Consigne → Reproduisez à l'identique le passage du texte sur la parité dans les élections municipales qui commence à "En 2007, le" et se termine à "coopération intercommunale (EPCI).".

Mais le législateur de 2007 a souhaité aller plus loin encore en instaurant une obligation paritaire à l’occasion de la désignation des adjoints au maire, tout du moins dans les villes. Concrètement, depuis 2008, les adjoint(e)s au maire doivent être élu(e)s au scrutin de liste, « l’écart entre le nombre de candidats de chaque sexe au sein de chaque liste ne pouvant être supérieur à un ». Lors des municipales de 2008, ces nouvelles mesures ne concernaient toutefois que les communes de 3 500 habitants et plus, soit 15 % seulement des communes françaises.

 

En 2007, le législateur instaure la parité dans les fonctions exécutives lors de la désignation des adjoints


La loi du 17 mai 2013

Plus récemment, la loi du 17 mai 2013 (5) est venue élargir encore le champ d’application de la parité. En abaissant à 1 000 habitants le seuil d’application du scrutin proportionnel de liste, le législateur a introduit une parité obligatoire dans 6 550 communes de plus (à savoir celles comptant entre 1 000 et 3 500 habitants). L’occasion de féminiser un peu plus encore les conseils municipaux en y introduisant quelque 16 000 nouvelles élues mais également, autre nouveauté, de permettre à plus de femmes de pouvoir siéger au sein des instances des conseils communautaires des établissements publics de coopération intercommunale (EPCI).

 

 

 

Une contrainte nécessaire ?

 

La coercition législative serait-elle donc devenue à ce point nécessaire pour favoriser l’insertion des femmes dans la vie politique locale ? A première vue, on pourrait le penser, tant les chiffres révélés par l’Observatoire de la Parité sont éloquents (6). Car les fonctions électives locales sont aujourd’hui essentiellement exercées par des hommes. Ainsi, sur les 474 020 sièges de conseillers municipaux que comptaient les communes françaises suite aux municipales de 2008, un peu plus de 156 000 seulement étaient occupés par des femmes, soit un pourcentage d’environ 33 %. Mais si l’on se penche d’un peu plus près sur l’évolution de ces données, l’implication des femmes dans la vie politique locale s’inscrit dans le cadre d’une progression bien réelle. La proportion des femmes dans les conseils municipaux s’élevait ainsi à 21,7 % lors des élections de juin 1995, soit près de 10 fois plus qu’en 1965 (2,4 %). Et suite aux municipales de mars 2001, dans les communes de moins de 3 500 habitants, pourtant non soumises à la loi, le pourcentage de femmes conseillères est passé de 21 % en 1995 à 30 % (contre 47,4 % dans les communes de 3 500 habitants et plus). Plus intéressant encore, la proportion de femmes maires s’avère proportionnellement plus élevée dans les communes où la parité ne s’applique pas que dans les villes où elle est obligatoire. A croire que les ruraux n’ont pas attendu la loi pour bien faire…

 

La France compte aujourd’hui 16 % de femmes maires

 

Que faut-il alors penser de la parité imposée par la loi ? Du côté des élu(e)s, par delà les clivages politiques, la question reste encore parfois sujette à débat. Certaines femmes maires ne voient pas l’intérêt d’un tel dispositif, estimant « ne pas avoir eu besoin de quota pour accéder aux fonctions ». D’autres, au contraire, considèrent qu’une telle obligation constitue un mal nécessaire pour faire avancer notre démocratie. Du côté de la gente masculine, les opinions sont aussi partagées. Certains maires estiment ainsi qu’il est normal que les femmes, qui représentent la moitié de la population du pays, figurent également pour moitié dans les instances locales (7). D’autres, à l’inverse, ont confié, avec plus ou moins de bonne foi, avoir appréhendé d’être « contraints de remercier » quelques adjoints pour laisser leur place à des femmes…

 

Mais surtout, chacun sait aujourd’hui que c’est au niveau de l’échelon intercommunal que tout se décide localement (communautés de communes, communautés d’agglomération, communautés urbaines, métropoles). Or, l’immense majorité des communes composant les intercommunalités se situent à un seuil bien inférieur à celui de 1 000 habitants, par définition non soumis à l’obligation paritaire. Résultat : si aujourd’hui les conseils communautaires sont composés à 34 % de femmes, plus de 92 % d’entre eux sont présidés par un homme.

Données fournies →

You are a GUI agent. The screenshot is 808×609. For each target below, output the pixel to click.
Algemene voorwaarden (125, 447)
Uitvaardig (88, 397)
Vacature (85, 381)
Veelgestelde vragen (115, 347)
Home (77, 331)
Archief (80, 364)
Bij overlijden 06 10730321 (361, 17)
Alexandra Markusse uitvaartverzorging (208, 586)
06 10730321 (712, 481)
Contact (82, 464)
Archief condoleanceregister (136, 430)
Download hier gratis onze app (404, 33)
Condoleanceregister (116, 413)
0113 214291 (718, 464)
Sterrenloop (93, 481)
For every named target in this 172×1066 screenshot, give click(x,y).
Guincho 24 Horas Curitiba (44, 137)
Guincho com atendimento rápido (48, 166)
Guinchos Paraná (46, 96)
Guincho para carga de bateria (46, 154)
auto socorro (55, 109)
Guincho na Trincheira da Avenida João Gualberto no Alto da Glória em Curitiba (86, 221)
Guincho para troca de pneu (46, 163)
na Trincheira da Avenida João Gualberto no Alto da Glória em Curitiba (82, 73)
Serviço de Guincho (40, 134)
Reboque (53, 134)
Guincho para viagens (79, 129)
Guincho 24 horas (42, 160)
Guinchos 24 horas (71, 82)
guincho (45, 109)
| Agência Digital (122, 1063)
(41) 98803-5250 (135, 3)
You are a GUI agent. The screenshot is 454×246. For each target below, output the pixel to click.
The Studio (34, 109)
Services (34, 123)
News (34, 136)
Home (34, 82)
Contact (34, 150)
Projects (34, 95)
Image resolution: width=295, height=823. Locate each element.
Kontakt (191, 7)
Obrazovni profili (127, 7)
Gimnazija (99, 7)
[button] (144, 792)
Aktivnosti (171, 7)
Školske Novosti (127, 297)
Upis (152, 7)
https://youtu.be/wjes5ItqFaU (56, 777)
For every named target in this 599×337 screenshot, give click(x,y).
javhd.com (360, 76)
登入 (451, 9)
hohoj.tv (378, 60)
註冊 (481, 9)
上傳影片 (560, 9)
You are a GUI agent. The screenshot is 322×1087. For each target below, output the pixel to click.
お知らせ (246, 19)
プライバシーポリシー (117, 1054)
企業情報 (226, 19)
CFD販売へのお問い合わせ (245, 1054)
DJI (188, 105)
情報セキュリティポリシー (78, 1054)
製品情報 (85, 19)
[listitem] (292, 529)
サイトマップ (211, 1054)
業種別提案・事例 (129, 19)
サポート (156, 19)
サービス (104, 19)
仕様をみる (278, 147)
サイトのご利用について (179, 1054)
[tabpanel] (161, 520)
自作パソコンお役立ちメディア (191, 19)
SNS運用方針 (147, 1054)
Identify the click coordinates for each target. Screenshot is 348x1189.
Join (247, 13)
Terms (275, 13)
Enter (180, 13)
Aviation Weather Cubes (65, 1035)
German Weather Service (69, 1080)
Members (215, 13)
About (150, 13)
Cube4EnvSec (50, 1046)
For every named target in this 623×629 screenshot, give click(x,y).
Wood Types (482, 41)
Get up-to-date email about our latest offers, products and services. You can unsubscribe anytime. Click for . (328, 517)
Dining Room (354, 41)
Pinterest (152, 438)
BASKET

Réponse →
En 2007, le législateur instaure la parité dans les fonctions exécutives lors de la désignation des adjoints


La loi du 17 mai 2013

Plus récemment, la loi du 17 mai 2013 (5) est venue élargir encore le champ d’application de la parité. En abaissant à 1 000 habitants le seuil d’application du scrutin proportionnel de liste, le législateur a introduit une parité obligatoire dans 6 550 communes de plus (à savoir celles comptant entre 1 000 et 3 500 habitants). L’occasion de féminiser un peu plus encore les conseils municipaux en y introduisant quelque 16 000 nouvelles élues mais également, autre nouveauté, de permettre à plus de femmes de pouvoir siéger au sein des instances des conseils communautaires des établissements publics de coopération intercommunale (EPCI).